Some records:
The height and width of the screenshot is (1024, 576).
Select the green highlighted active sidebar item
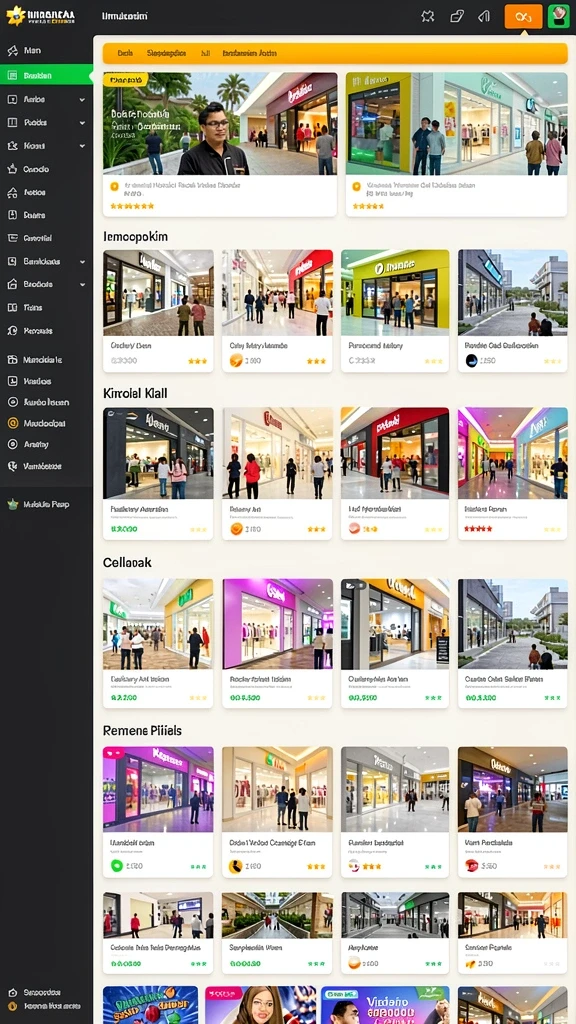(46, 75)
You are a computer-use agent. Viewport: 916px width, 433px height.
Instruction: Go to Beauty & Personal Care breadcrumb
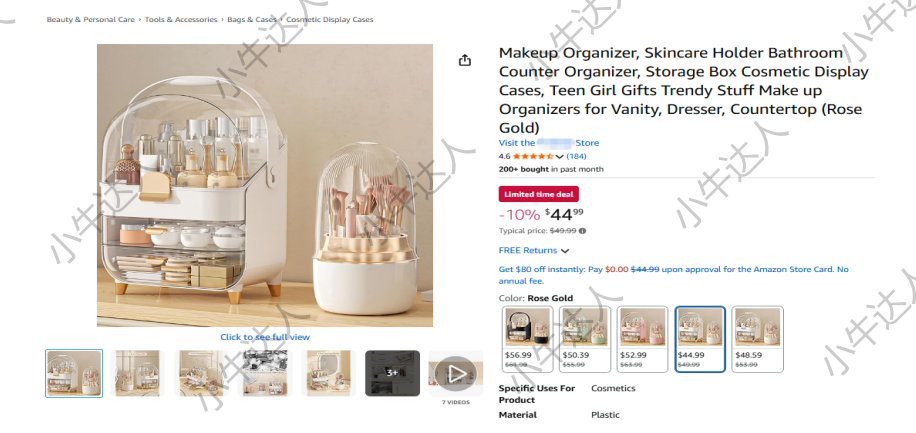pos(91,19)
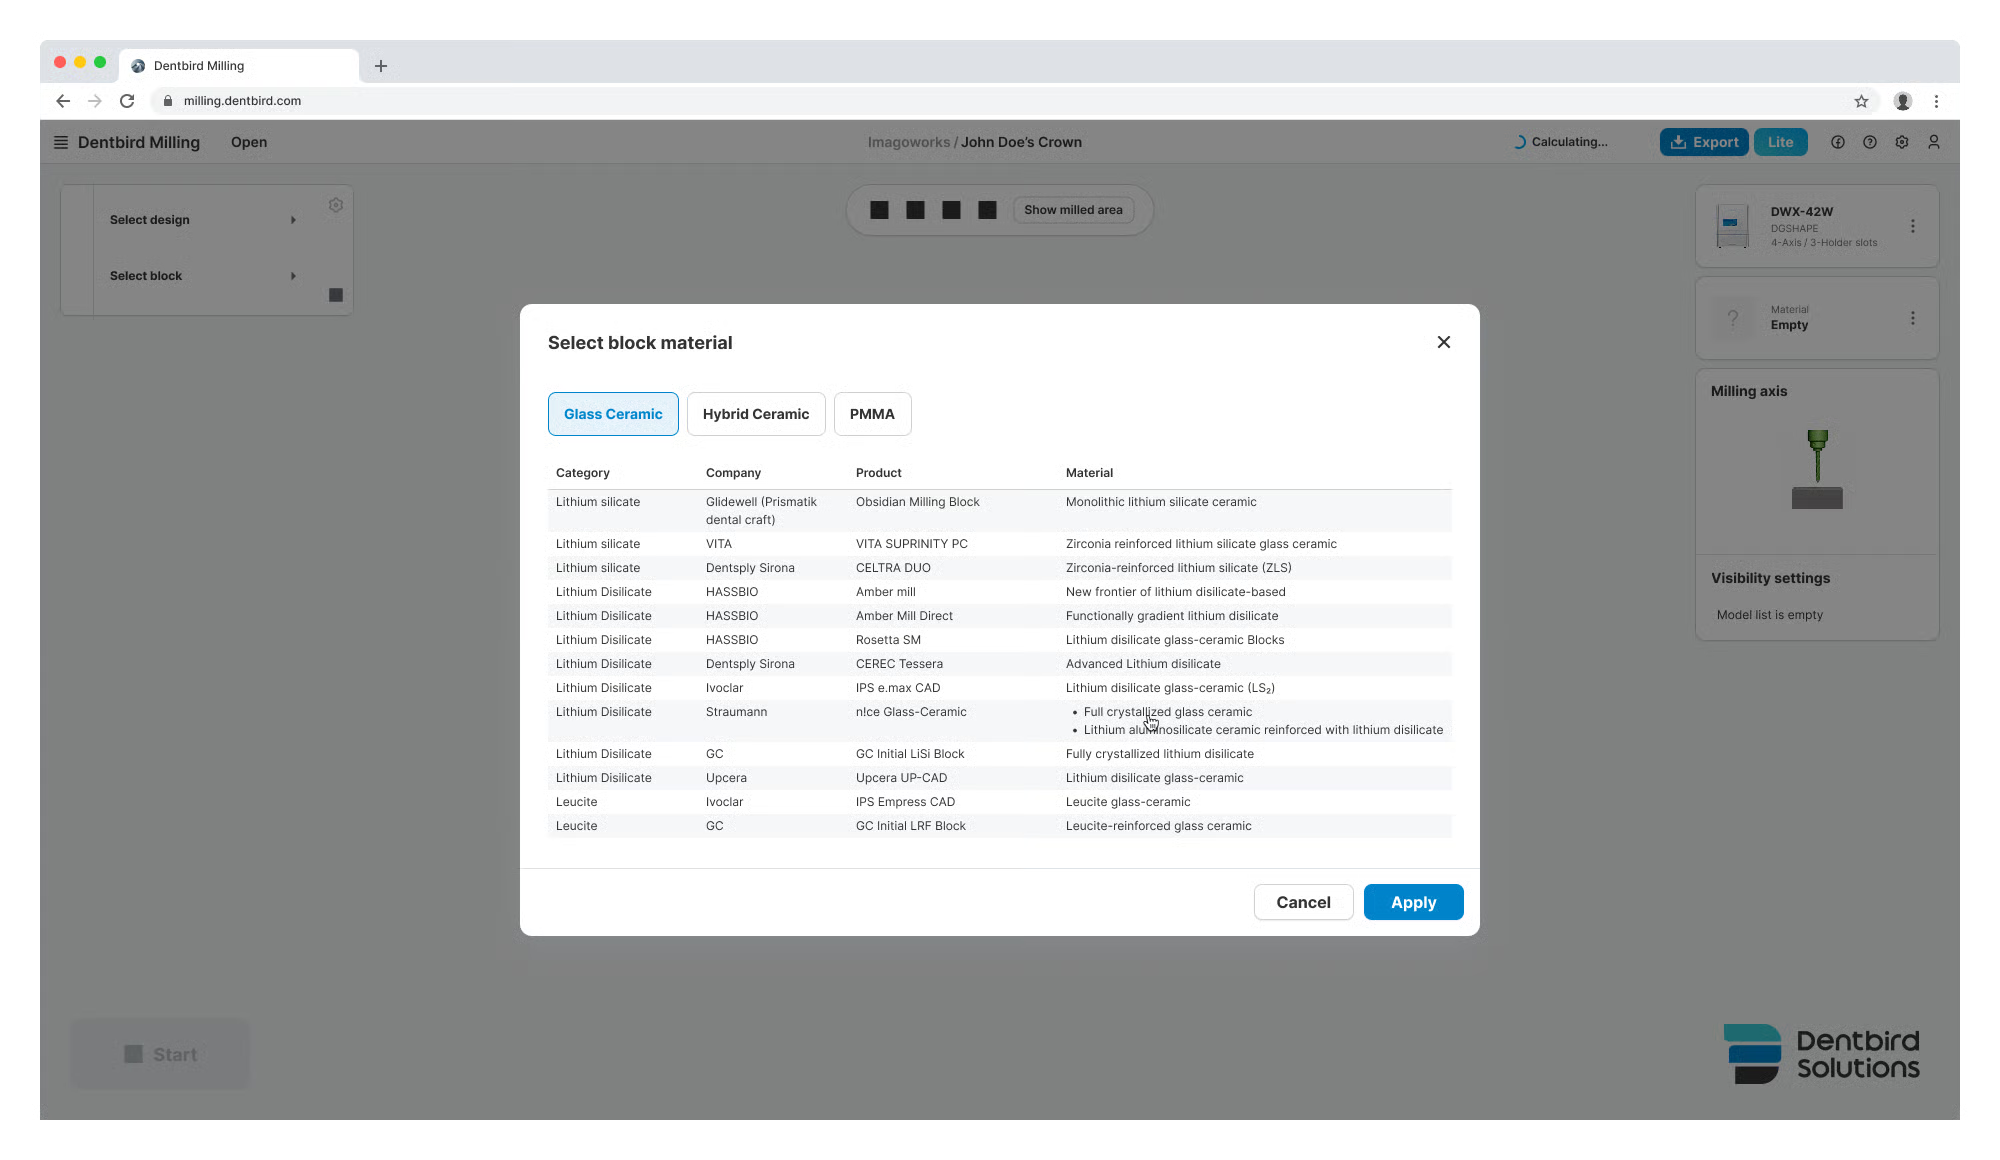
Task: Choose the VITA SUPRINITY PC row
Action: (911, 544)
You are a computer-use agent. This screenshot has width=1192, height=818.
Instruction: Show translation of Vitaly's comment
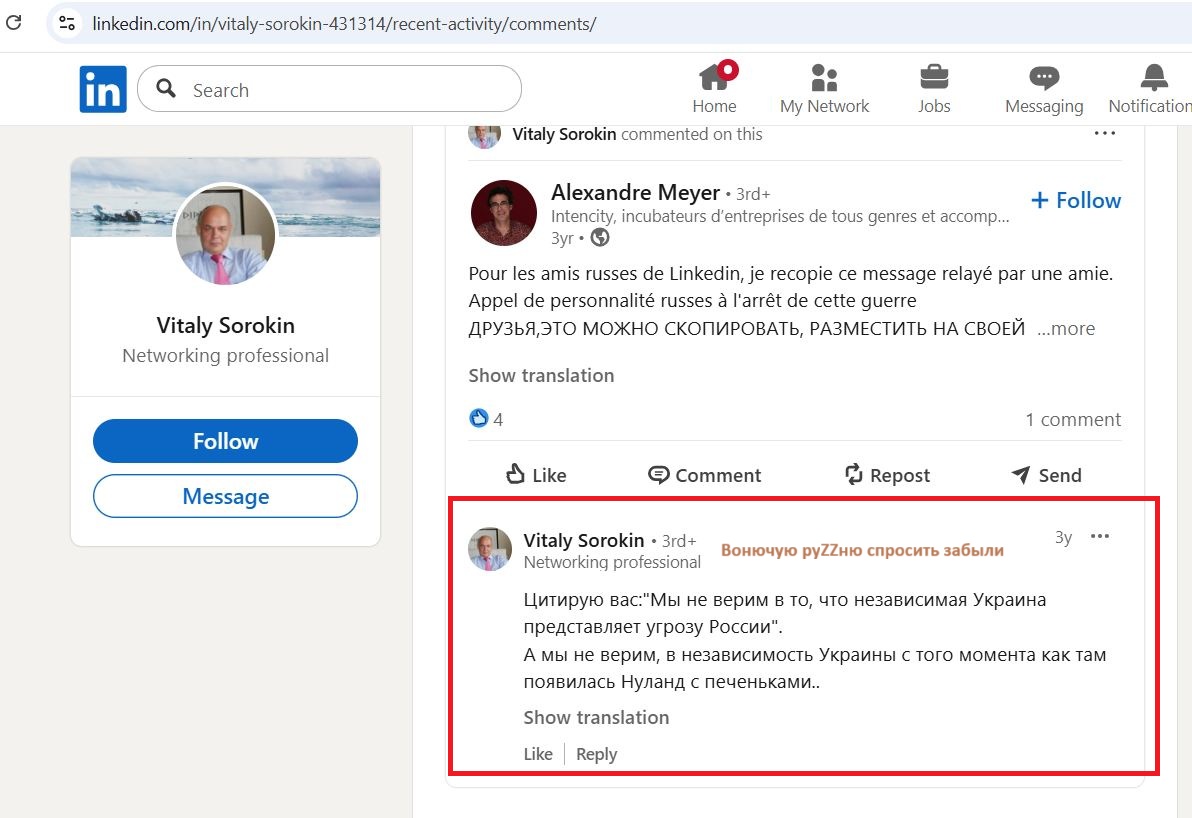click(595, 717)
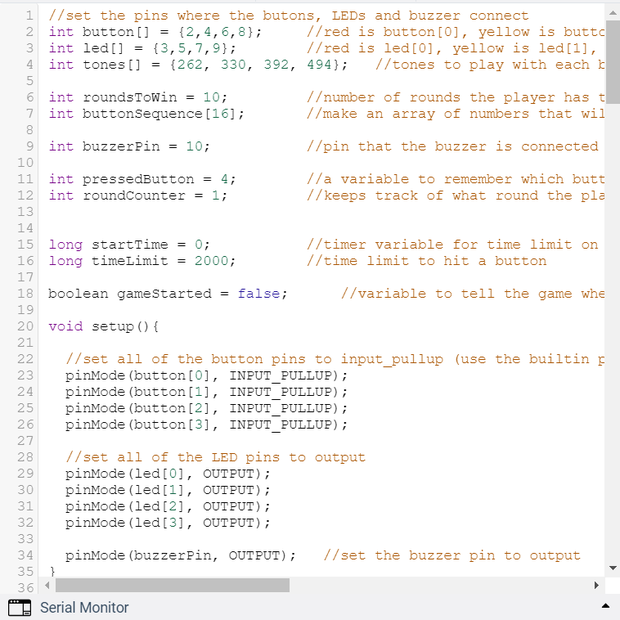Click 'pinMode(button[0], INPUT_PULLUP)' line

[x=206, y=376]
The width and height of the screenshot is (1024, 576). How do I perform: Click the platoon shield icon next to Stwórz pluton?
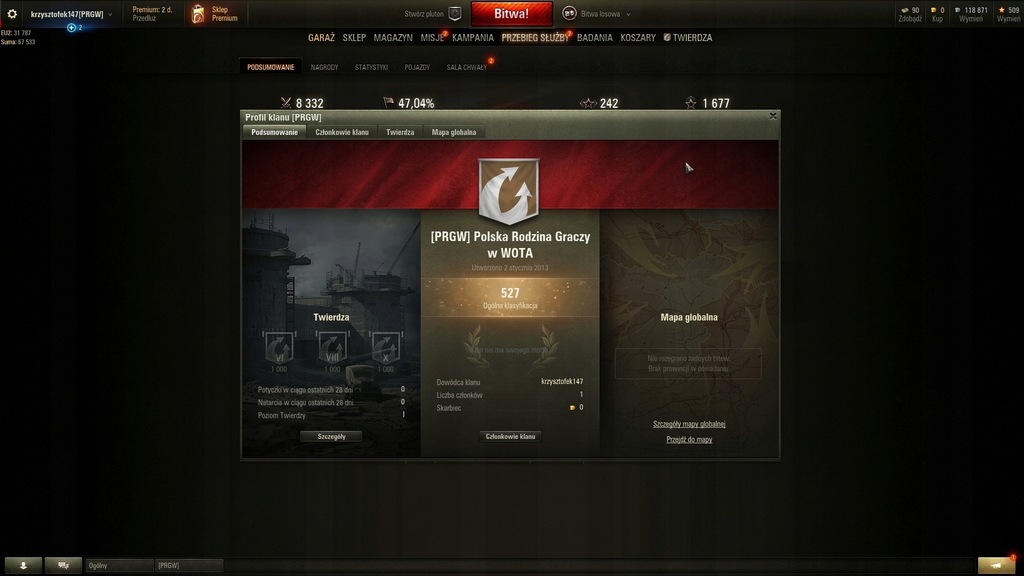point(455,14)
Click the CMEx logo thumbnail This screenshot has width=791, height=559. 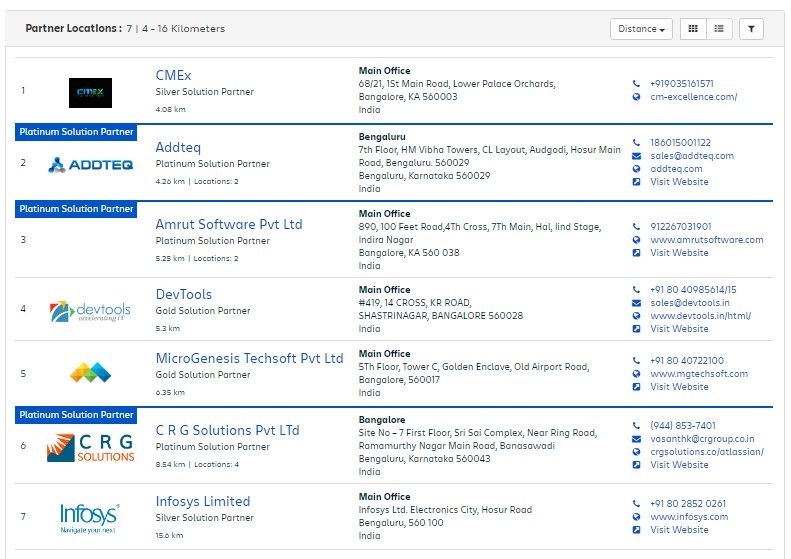pos(91,93)
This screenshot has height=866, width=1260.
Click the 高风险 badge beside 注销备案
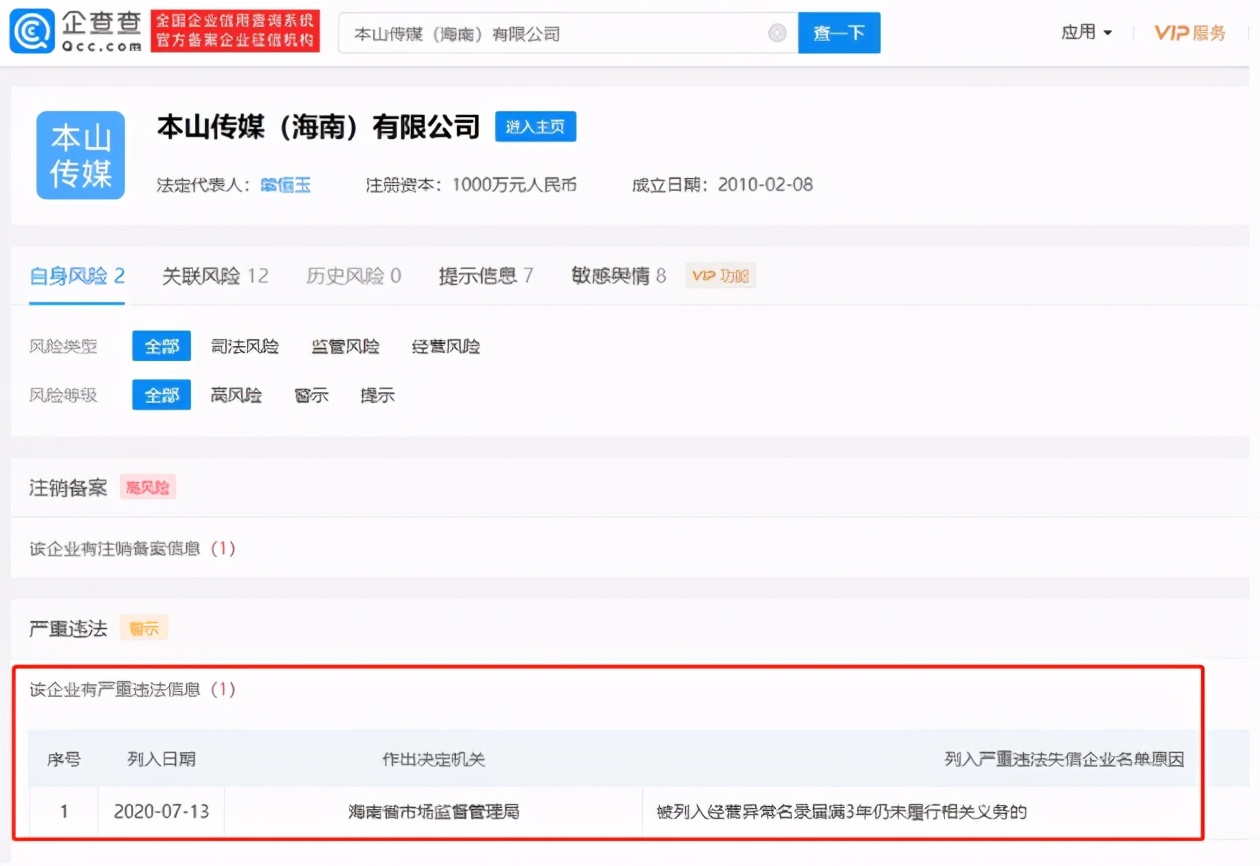coord(147,486)
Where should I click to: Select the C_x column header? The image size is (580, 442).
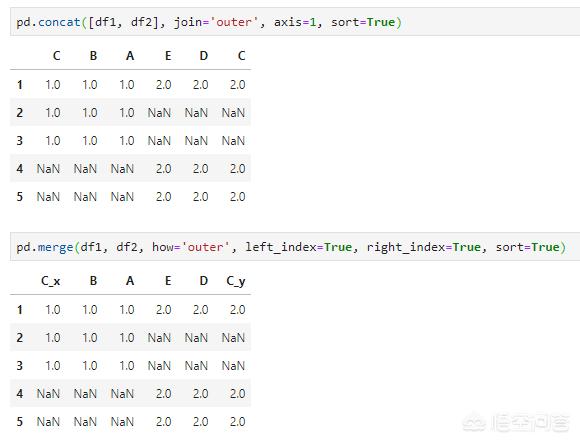51,281
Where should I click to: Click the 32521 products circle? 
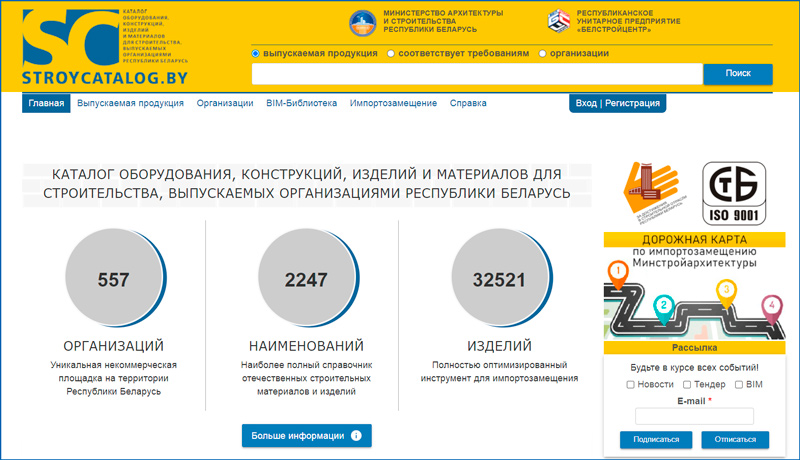pos(501,280)
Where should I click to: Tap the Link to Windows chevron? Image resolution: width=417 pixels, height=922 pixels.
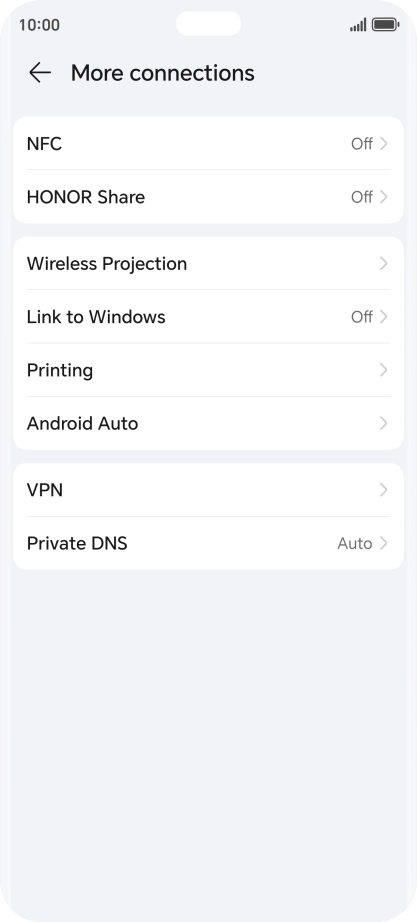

→ **Objective**:
Rewrite the material starting at the line containing "Where should I click to: Select" and ending at the end of the material, replacing "chevron" with "arrow" and keeping everything else the same. Leave the pictures out of your answer.

→ **Result of this exercise**:
Where should I click to: Select the C_x column header? The image size is (580, 442).
51,281
Where should I click to: Click the 32521 products circle? 
pos(501,280)
Where should I click to: Tap the Link to Windows arrow? Image resolution: width=417 pixels, height=922 pixels.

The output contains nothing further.